なにかと堅苦しくなりがちですが、ゲームは創っている側が楽しくなければ面白いものはできません。今後、グループでやっている以上、まずいざこざが発生することでしょう。そのとき、最初期のこと、たとえばチーム名を考えていたときや、企画を打ち出したときのノリなどを思い出してください。純粋に楽しんでいたでしょう?
PLAYISMで優秀作品がリリースされるという最終目標はありますが、今はそれを至上の命題とせず、今は楽しんでください。言い方が悪いかもしれませんが、「PLAYISMで出したあとに数ヶ月かけてブラッシュアップします」でも構わないのです。そんなことより、ゲームを楽しんで製作してください。
中野氏:
企画書において、模式図でもいいのでゲーム画面を創るのは必要です。その点、プロトタイプができているチームがいくつかあったのは素晴らしいです。みなさん自信をもって続けてください。
鮫島氏:
私はHAL大阪にいるので顔を合わせることも多いでしょうから、詳述は避けましょう。ほかにも言及したい企画はありました。「面白そう」から「ふざけるな」までね。
もうほかの方に言われてしまいましたが、プリミティブなゲームの面白さを追求してください。追加的なパーツに面白さを求めてはいけません。成長も、アイテムも、パラメータも、もろもろを削りとって面白くすることも忘れないでください。今の世の中、様々なフィーチャーが織り込まれたタイトルが多いから詰め込みたくなる気持ちはわからないでもないですが、そこは我慢して判断してください。
水谷氏:
今、じつは『ICO』をやっているんですが、あれは「手をつなぐ」ところに面白さがありました。シンプルなものでいいのです。現段階での仕様をがらりと変えてしまっても構いません。鋭く、尖ったものを求めてください。面白くないものを創り続けるのではなく、きちんと軌道修正はしてください。
いかがでしたでしょうか。このプロジェクトの中から未来を担うタイトルと人材が出るかもしれないのです。ゲーム創り以外の能力と肩書きではなく、純粋に作品で評価する潮流が日本で醸成されるのは望ましいことでしょう。
さて、せっかくですので並んだ作品について記者Gokubuto.Sの感想を申し述べさせていただきたいと思います。基本的にポジティブかつ冷静に。
『チャックサモナー』、「スティッキー・フィンガーズ!」。なるほど、音が大事という指摘は何にも代えがたいアドバイスでしょう。RTSの敷居を下げるというコンセプトも、そもそもRTSが現状ではとっつきづらいタイトルだらけになっているという認識を持っている証拠であり、悪くありません。

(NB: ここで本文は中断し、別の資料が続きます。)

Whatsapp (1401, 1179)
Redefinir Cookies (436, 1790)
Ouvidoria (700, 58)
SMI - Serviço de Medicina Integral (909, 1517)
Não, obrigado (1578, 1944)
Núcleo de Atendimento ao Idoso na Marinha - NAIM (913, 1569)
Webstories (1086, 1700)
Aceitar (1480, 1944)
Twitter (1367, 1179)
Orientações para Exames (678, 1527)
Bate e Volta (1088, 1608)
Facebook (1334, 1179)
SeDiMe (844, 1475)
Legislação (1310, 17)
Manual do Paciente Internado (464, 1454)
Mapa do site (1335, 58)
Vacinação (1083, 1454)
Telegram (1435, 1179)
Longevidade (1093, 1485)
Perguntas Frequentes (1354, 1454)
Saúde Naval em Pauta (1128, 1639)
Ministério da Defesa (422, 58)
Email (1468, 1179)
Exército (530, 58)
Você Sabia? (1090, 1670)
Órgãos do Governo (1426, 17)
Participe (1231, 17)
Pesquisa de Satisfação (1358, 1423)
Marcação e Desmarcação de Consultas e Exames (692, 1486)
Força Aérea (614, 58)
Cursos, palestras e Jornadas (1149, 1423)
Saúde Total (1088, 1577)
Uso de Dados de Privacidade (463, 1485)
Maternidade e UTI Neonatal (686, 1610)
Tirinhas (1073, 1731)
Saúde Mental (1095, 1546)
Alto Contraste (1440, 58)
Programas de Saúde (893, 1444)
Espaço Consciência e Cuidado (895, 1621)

『貧弱勇者』は、まっさきに『キャサリン』を思い浮かべました。非常に好きだったタイトルですので、なかなか引き込まれるものがありました。「基本的なパターンを学習してしまえばそれまで」という指摘もありましたが、じつはこの性質は『キャサリン』に類似しています。その点、『キャサリン』は高難度のマップを用意するなど、レベルデザインで対抗していました。結果、難しくなりすぎてイージーパッチが発売後すぐさま配布されたことは語り草です。
『妄想忍者』の完成度は、場にいた全員が感じ取ったことでしょう。わずか1ヶ月で魅力的なコンセプトを打ち出した上で、それを伝えるプロトタイプを創りあげたのは素晴らしい情熱だと思います。類似しているのは『NIN2-JUMP』あたりでしょうか。講評にも真っ向から自らのイメージをきっちり主張してのける様子もじつに印象的でした。
『神様シミュレーター』は、『Minecraft』・アンド・『ポピュラス』・ミーツ・タワーディフェンスといったところでしょうか。製作の難しさが指摘されていましたが、ある程度覚悟はできているはず。期待したいところです。
記者が一番気になったのが『ワンショットエリーちゃん』。そもそも「飛び道具で一撃必殺」が好きなので、タイトルからして感じるものがありました。アクションとしても既存のゲームの構文を採用しつつもリボルバーを前提としているのが面白かったです。
いくつか指摘すると、まずそもそもリボルバーのリロードはマグにくらべて一般的には遅いですが、神技はスピードローダーの有無を問わず実在しており、 YouTubeを調べればいくらか出てきます。すべてを「"リボルバー・オセロット"のようなもの」に結びつけないほうが安全かと思います。
属性弾をリロードするというアイデアについては、現在チャンピオンRED に連載中の漫画『エグゾスカル零』にて、ちょうど「青酸カリ弾」が出てきたところでした。これは拳銃に内部で弾丸を調合する機能があるという設定。当作のハンドガンはリボルバーではありませんでしたが、そういった発想はたまに世に出ています。
リボルバーのみならず、とくに銃のリロードについてカタルシスを語る上で外せない作品はグラスホッパー・マニファクチュアの『killer7』。おそらく世界で一番美しいリロードが描写されたゲームです。ご存じない方はともかく観てみてください。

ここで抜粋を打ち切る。